Feb. 5 (Bloomberg) -- Platinum fell from the highest level in almost four months and palladium declined on renewed concern that Europe’s debt crisis may curb the global economic recovery. Gold advanced for a third day.
Platinum for immediate delivery fell as much as 0.5 percent to $1,689.25 an ounce and was at $1,694.12 by 2:39 p.m. in Singapore. The price reached $1,707.87 yesterday, the highest since Oct. 9, on expectations that demand will pick up even as supply drops on production cutbacks. Spot gold rose 0.2 percent to $1,676.32 an ounce.

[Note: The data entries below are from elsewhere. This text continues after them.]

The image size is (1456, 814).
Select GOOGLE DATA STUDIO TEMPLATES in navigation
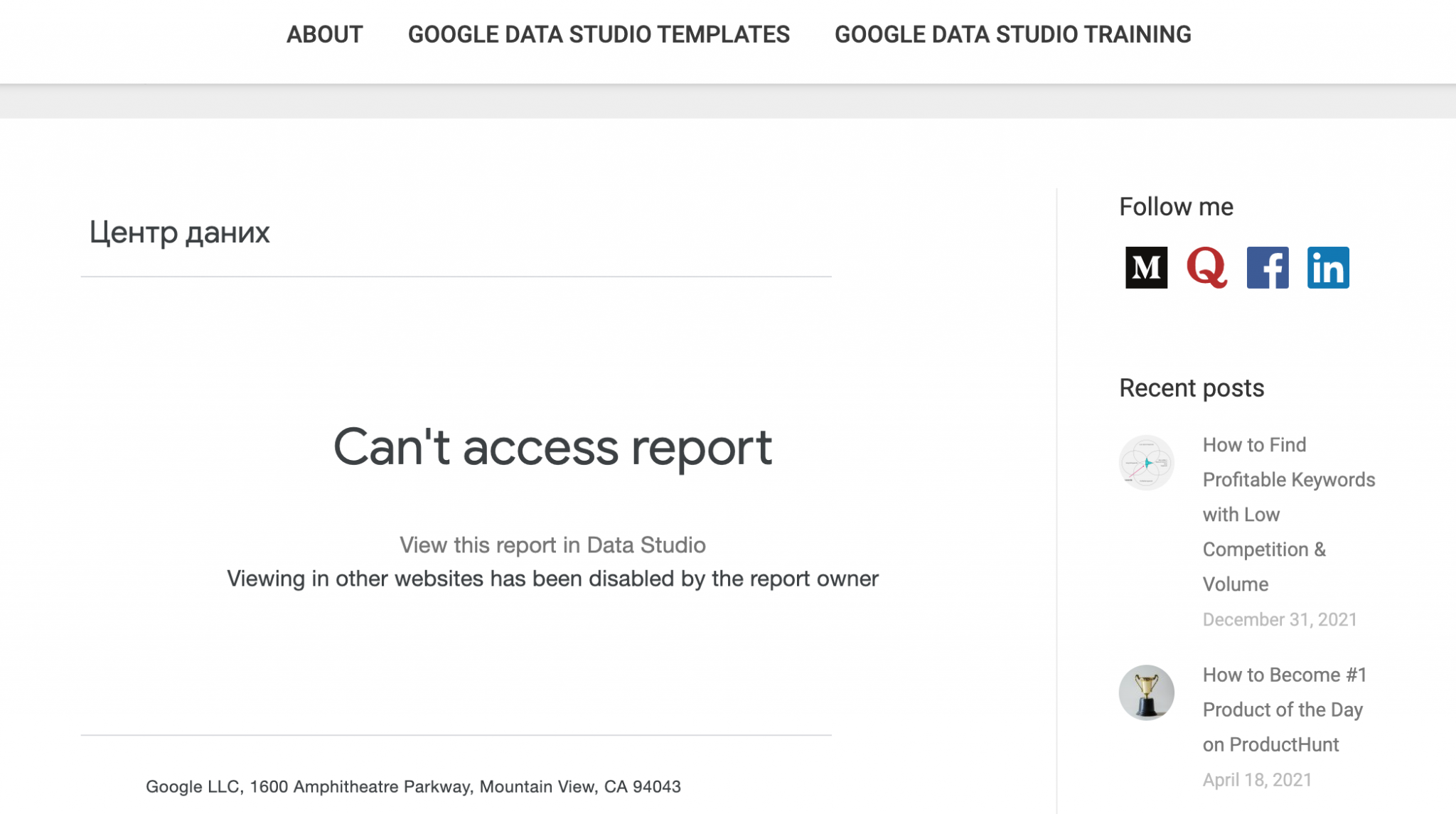click(x=599, y=33)
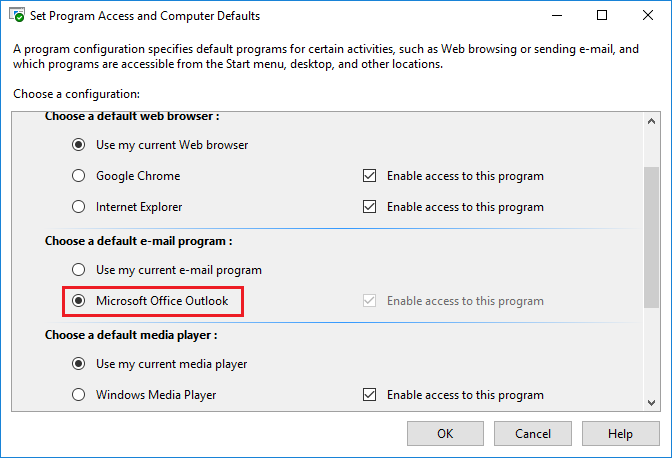This screenshot has height=458, width=672.
Task: Uncheck Enable access for Google Chrome
Action: (x=369, y=176)
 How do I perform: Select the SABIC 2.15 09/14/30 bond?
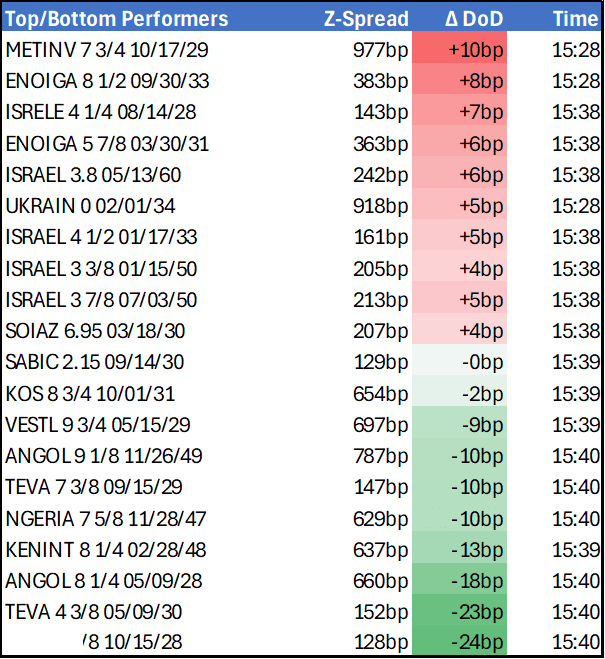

Spain’s 10-year bond yields rose to a seven-week high yesterday, prompting a fall in global equity markets. Platinum production will drop 2.7 percent to 5.68 million ounces this year, the least since 2000, according to Barclays Plc, which raised its shortage estimate sixfold last month after Johannesburg-based Anglo American Platinum Ltd. said it plans to idle shafts. Demand from carmakers, the biggest consumer, will increase 0.5 percent in 2013, Barclays says.
“We haven’t heard that much about Europe lately, and there’s been a shift in focus,” said Alexandra Knight, an analyst at National Australia Bank Ltd. The problems “are re-emerging and worrying investors a little bit,” she said.
Concern about supply sent platinum prices above gold in January for the first time since April. Holdings in exchange-traded products backed by platinum climbed to a record last month. The metal has climbed 10 percent this year and palladium has gained 6.4 percent, while gold is little changed.
Palladium dropped as much as 1.5 percent to $746.75 an ounce and was at $749.75. The price reached $762.25 yesterday, the highest level since September 2011.
Gold for April delivery fell as much as 0.3 percent to $1,671.20 on the Comex and was little changed at $1,676.80. Cash bullion of 99.99 percent purity rose 0.2 percent to 337.42 yuan a gram ($1,682.82 an ounce) on the Shanghai Gold Exchange.
Silver for immediate delivery was little changed at $31.745 an ounce.